- Short problem 1
Present the entries as a Markdown table with the columns "Row" and "Line", from the line with "Screenshot is 1058x2576." up to and including the final line of the entries, leaving out blank lines.

- Page
## BEGIN

He picks up the bottle, and a genie comes out. The genie says that he will grant him one wish. 'Well, I'd like to go to Hawaii. But, I'm afraid of flying and I don't like the idea of going in a boat. So, I wish there was a bridge from here to Hawaii.' says the man.

The genie frowned 'I don't know. It sounds like quite an undertaking,' he said. 'Just think of the logistics. The supports required reaching the bottom of the ocean, the concrete, and the steel! Why don't you pick something else?' says the genie.

'Ok, I want to know about programmers. Why are they so temperamental? Why are they so hard to deal with, so hard to understand?' says the man.

'You want two lanes or four?'

I wish you luck, Madame.

Lem the artificially intelligent said...

When OJ Simpson killed his wife and Ron Goldman he ran away just like Snowden.

It's not rocket science.

Achilles said...

MikeDC nailed why the civil disobedience comparison is crap. A spy would not be doing what he is doing either. He is pretty clearly not doing this for personal gain. His life is over and nobody in the defense or contractor community will hire him again. Whether I agree with him or not he is doing this because he thinks it is the right thing.

It is also pretty clear he is smarter than the people trying to smear him. He is not a stupid person and has some skills that are valuable. Unlike most of the pundit class.

What this feels like is there is more than one leaker here. People think this kind of information would never be in the hands of someone like this. Partially true. But people in these communities work together. They are only read on to the parts of the program they need to know about, but the different operators usually go to the same meetings and end up hanging out together because you can't really talk to anyone else. It is likely he knows generally what is going on and specifically about his part. I think a lot of the people working for the NSA joined to fight America's enemies and are just as disgusted as the rest of us with the Obama/democrat perversion and abuse of these programs.

Carl said...

In classic civil disobedience, accepts the law's punishment.

That's such square bullshit. Like London matrons shocked to hear that those sniveling colonists hid behind trees to shoot at our redcoats, instead of lining up in neat rows to be knocked down by cannonballs, like real Englishmen woud. The bastards!

Civil disobedience has no rules, classic or otherwise. It's not being the Loyal Opposition, it's saying your system is fucked man, and so badly we can't change it by ordinary peaceful ballot-box ways. It will only change by violence. If there happens to be enough sympathy to engage to leverage our martyrdom, then by all means let us partition that violence out to you.

But it's insurrection nonetheless. It does not fit within the paradigms of the state. It's outside the system, a bolt from natural forces. It's ultimately the sword of Damocles that keeps the system on its toes and moderates the otherwise unlimited appetite of the governing class for power.

Insisting on imprisoning it within a set of safe (for the state) and predictable definitions, like protesters dutifully confined to a little roped-off area 3 blocks from where the blowhard politician is giving a speech, is to exchange real republicanism -- a vigorous and sometimes scarily unpredictable plant -- for a pro forma simulcrum pickled in formalin, like Octavian generously "giving back" the Republic of Rome to the Senate.

## END

- Short problem 2
In the comment thread, swap "spy" for "traitor" in the passage from "MikeDC nailed why" up to and including "the right thing.", and give that passage again.

[Rows showing where targets appear]
## BEGIN

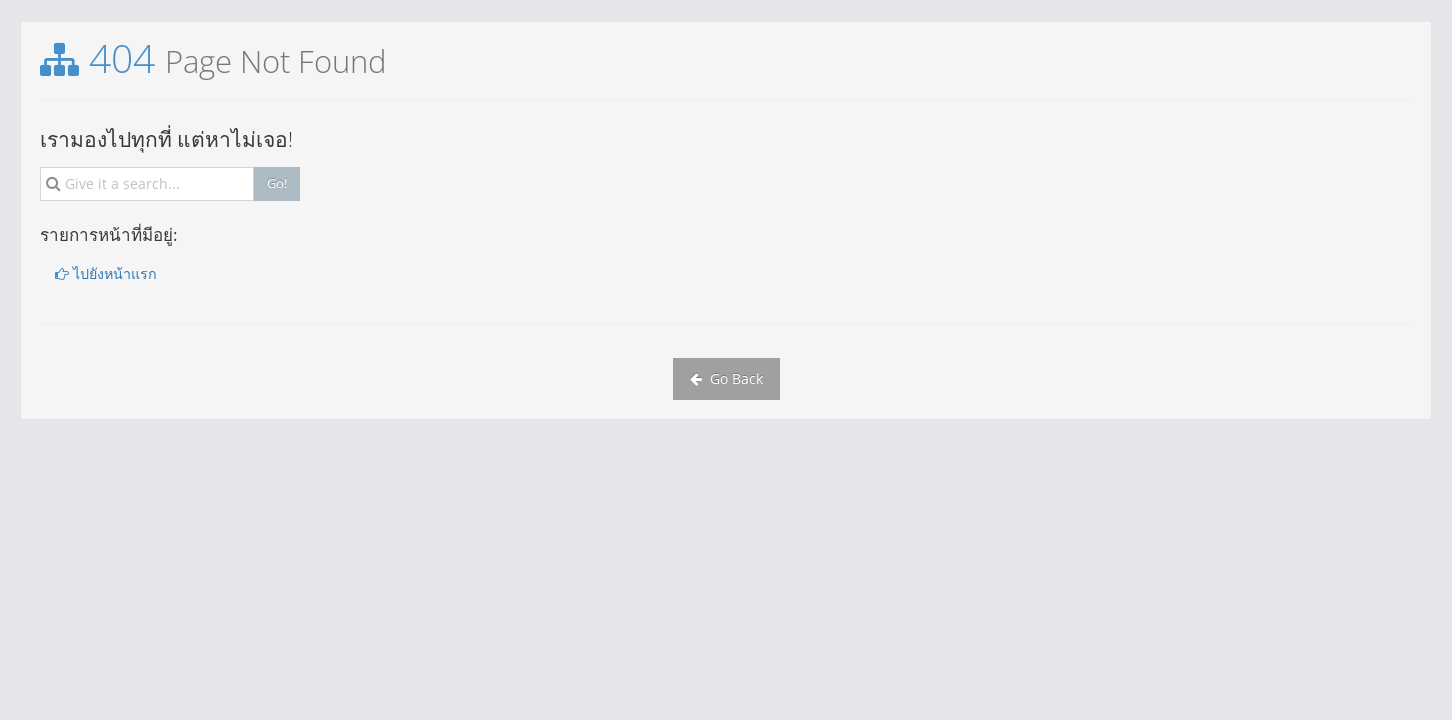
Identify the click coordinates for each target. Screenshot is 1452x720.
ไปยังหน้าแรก (106, 273)
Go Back (726, 378)
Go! (277, 183)
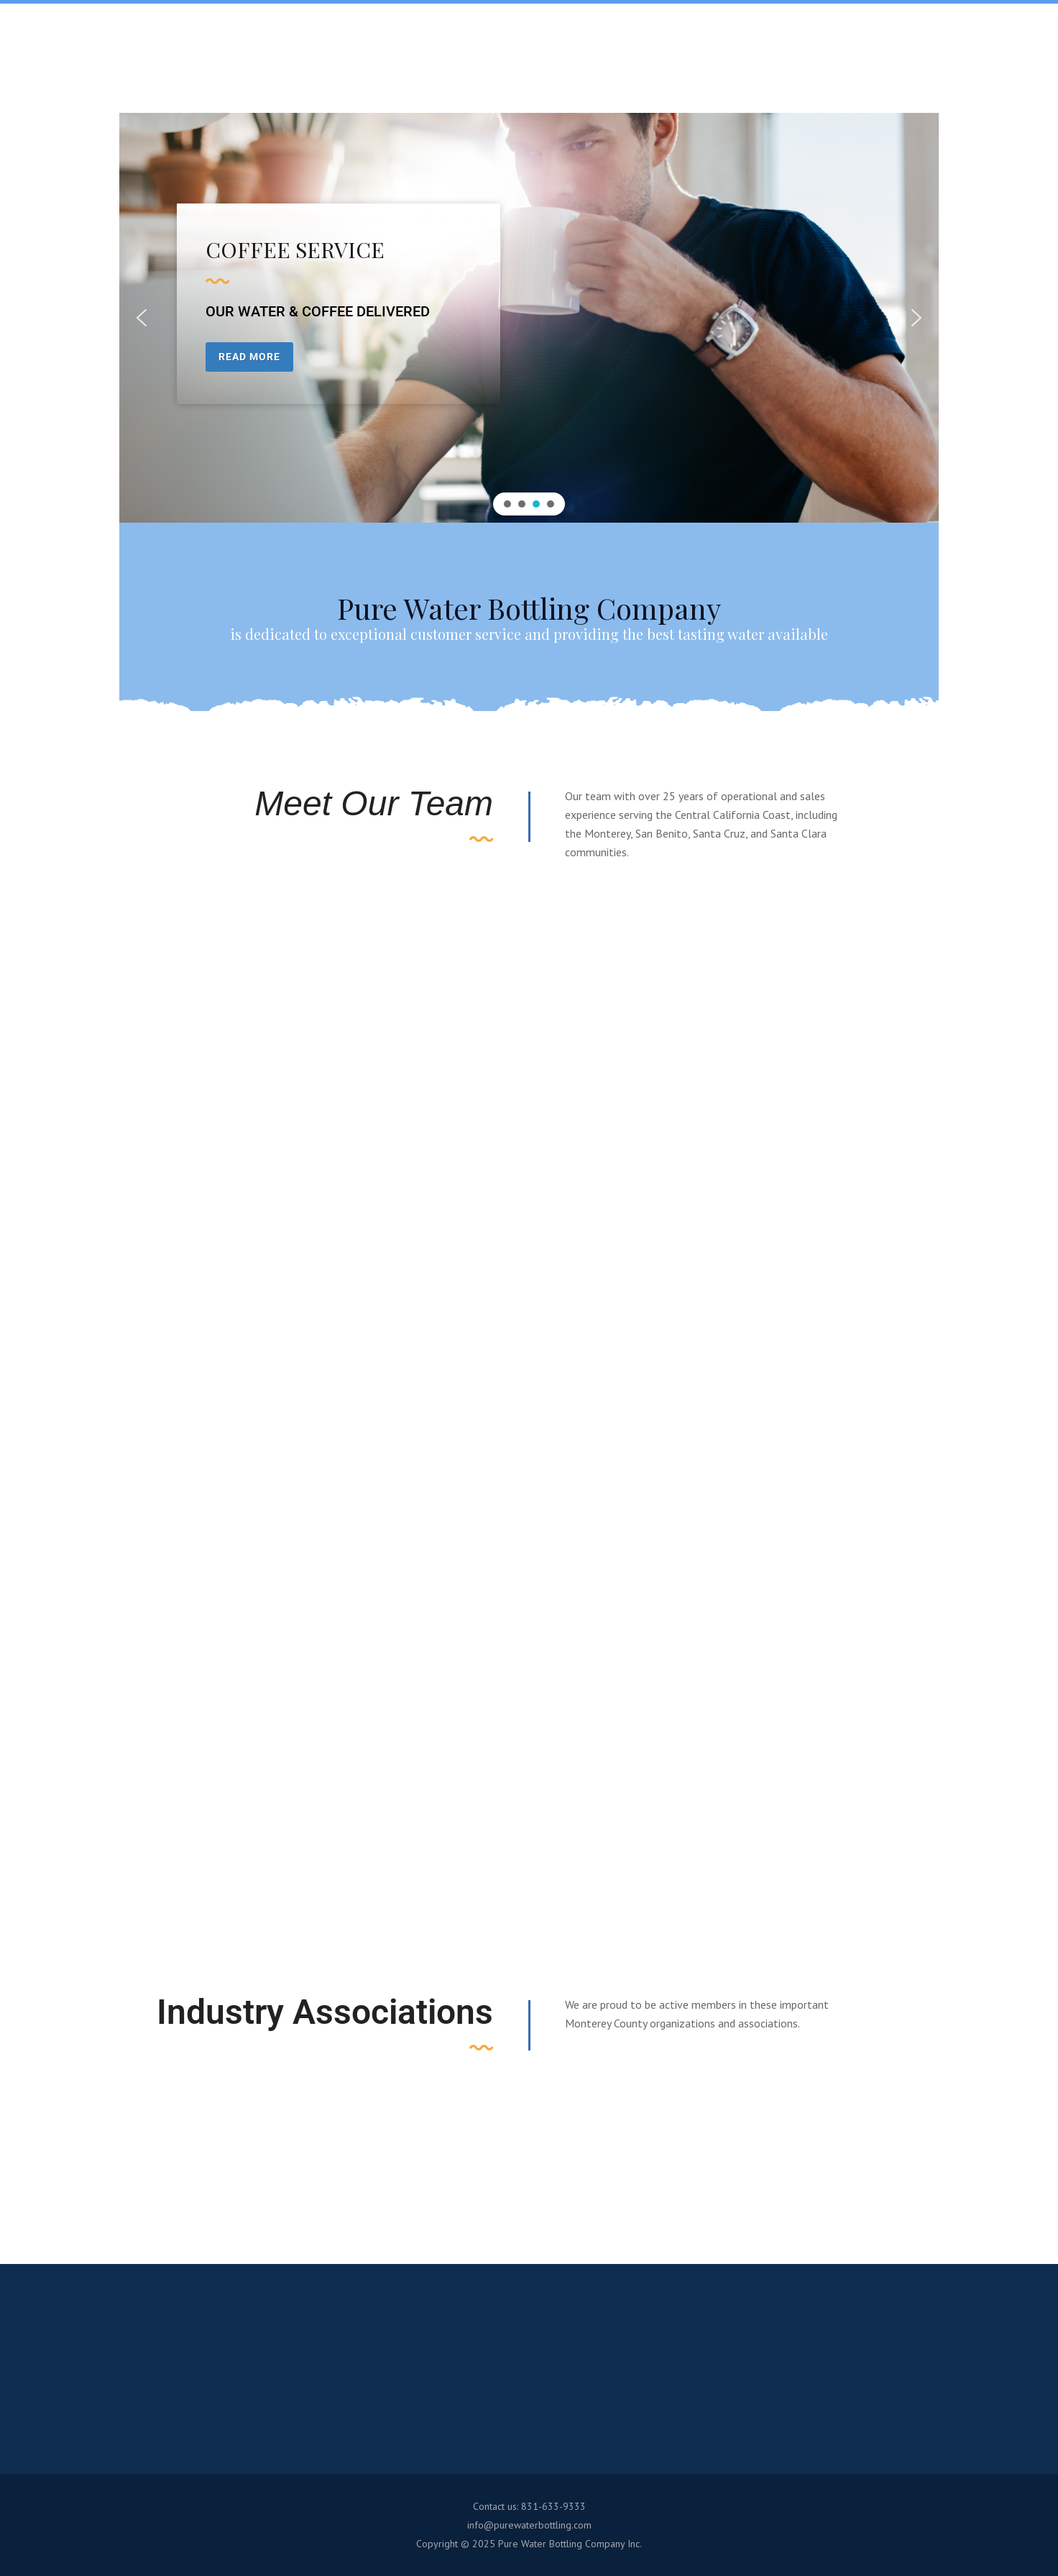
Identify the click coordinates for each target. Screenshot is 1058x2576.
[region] (529, 318)
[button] (141, 317)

## END

- Task solution 1
| Row | Line |
|---|---|
| 1 | Identify the click coordinates for each target. Screenshot is 1058x2576. |
| 2 | [region] (529, 318) |
| 3 | [button] (141, 317) |

- Task solution 2
MikeDC nailed why the civil disobedience comparison is crap. A traitor would not be doing what he is doing either. He is pretty clearly not doing this for personal gain. His life is over and nobody in the defense or contractor community will hire him again. Whether I agree with him or not he is doing this because he thinks it is the right thing.